- Да. А теперь мы пришли сюда, чтобы добавить всем головной боли, потому что ее у вас так мало!
Мужчины улыбнулись друг другу и продолжили говорить о своих воспоминаниях и близких. А какой разговор о близких без женщин?
- Ты в свободном полете? – спросил король и тут же шутливо замахал руками. – Только не надо опять про Сталхарду, про нее уже все слышали!
Гриффиндор посмеялся.
- Да. Увы, красоток в Камелоте много, а вот моей все нету! – припомнив щепетильный вопрос, который долго мучил его любопытство, рыцарь попытался вспомнить, как люди бывают тактичными и изворотливыми. – Вот ты – среди принцесс выбрал служанку. Разве это не было проблематично?
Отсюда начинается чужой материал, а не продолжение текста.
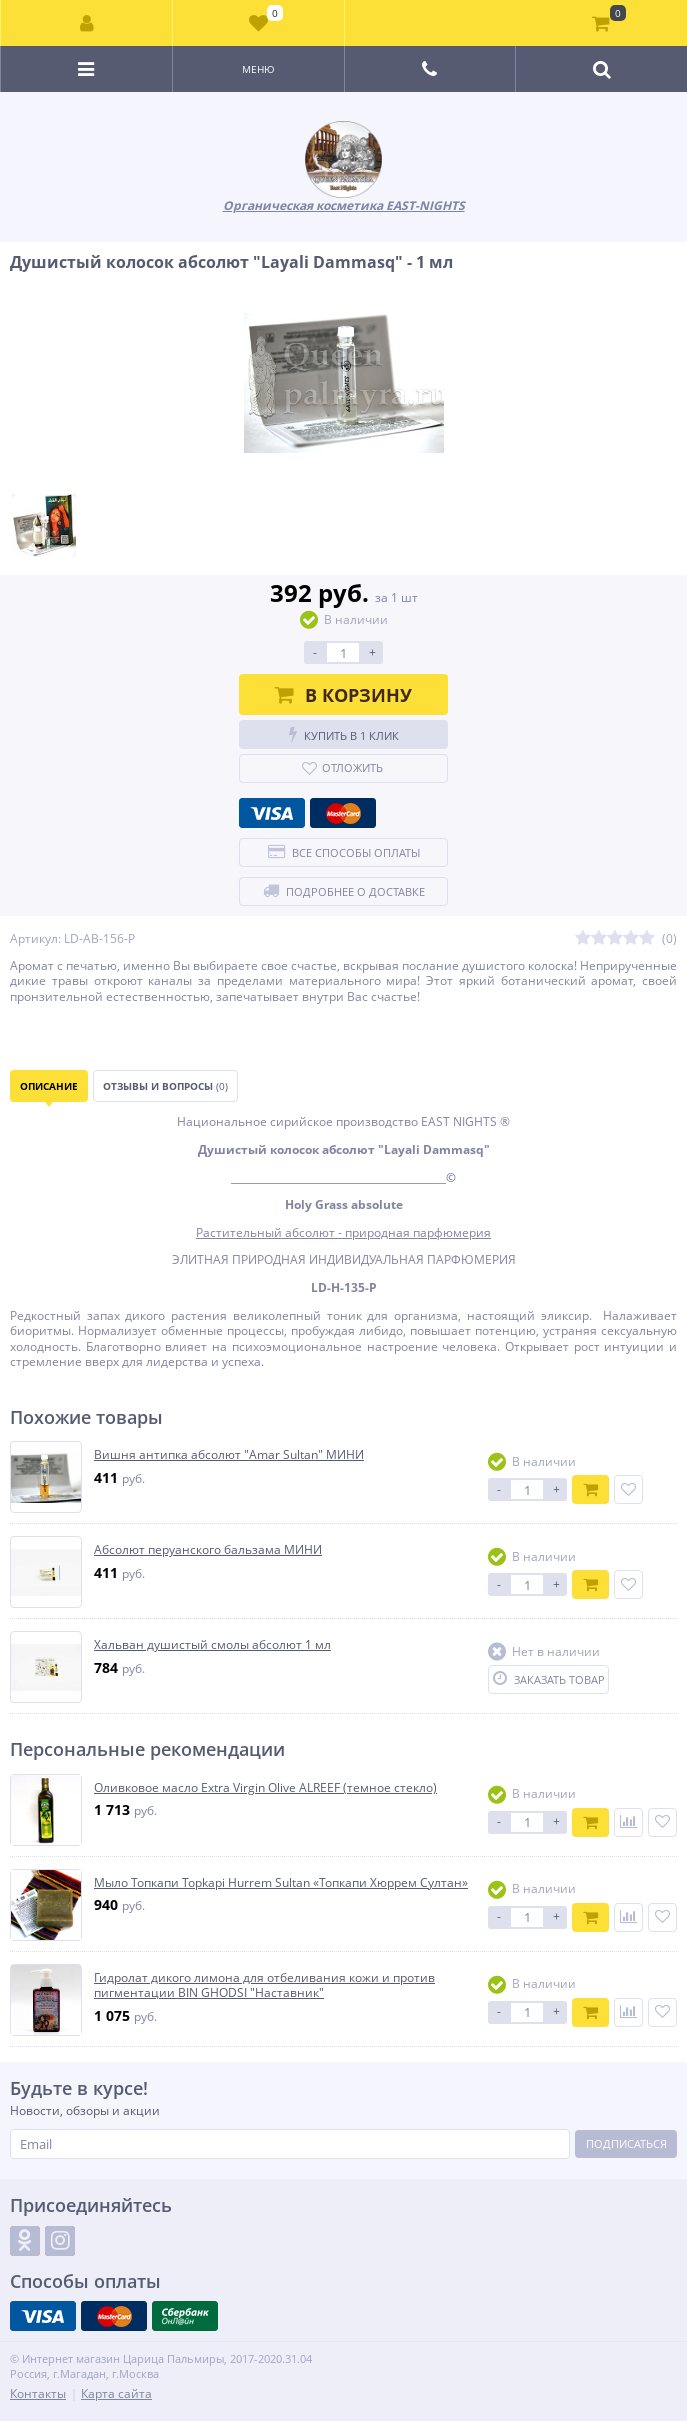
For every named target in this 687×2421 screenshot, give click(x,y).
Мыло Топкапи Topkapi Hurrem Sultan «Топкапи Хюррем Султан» (281, 1883)
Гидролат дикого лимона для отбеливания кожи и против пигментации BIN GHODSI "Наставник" (264, 1985)
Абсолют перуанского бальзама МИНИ (208, 1550)
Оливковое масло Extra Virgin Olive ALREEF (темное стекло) (265, 1788)
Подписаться (626, 2143)
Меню (258, 69)
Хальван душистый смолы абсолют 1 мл (212, 1645)
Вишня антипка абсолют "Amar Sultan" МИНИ (229, 1455)
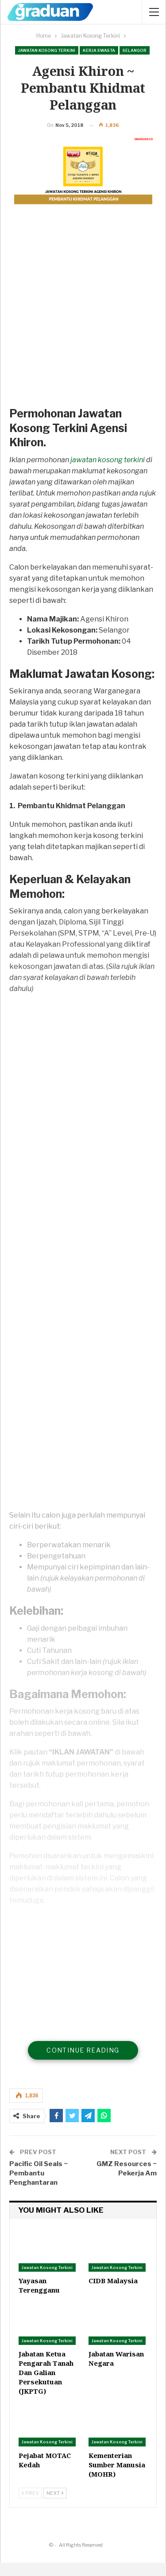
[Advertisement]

Выражение глаз Артура мгновенно поменялось, будто он съел только что что-то невероятно вкусное.
- О-очень. Но происхождение никогда меня не заботило. Лучшей королевы, чем Гвиневра, не могло быть.
- А как...
В этот момент в комнату зашел Мерлин, и Годрик даже мысленно поблагодарил его, потому что это остановило его ужасный язык, который никогда не уставал говорить нетактичные вещи прежде, чем его мозг успевал подумать о том, что это неправильно. Мерлин, между тем, обвел обоих собеседников взглядом.
- А мы тут по душам говорили, – откомментировал Гриффиндор. Мерлин вскинул брови в притворном изумлении.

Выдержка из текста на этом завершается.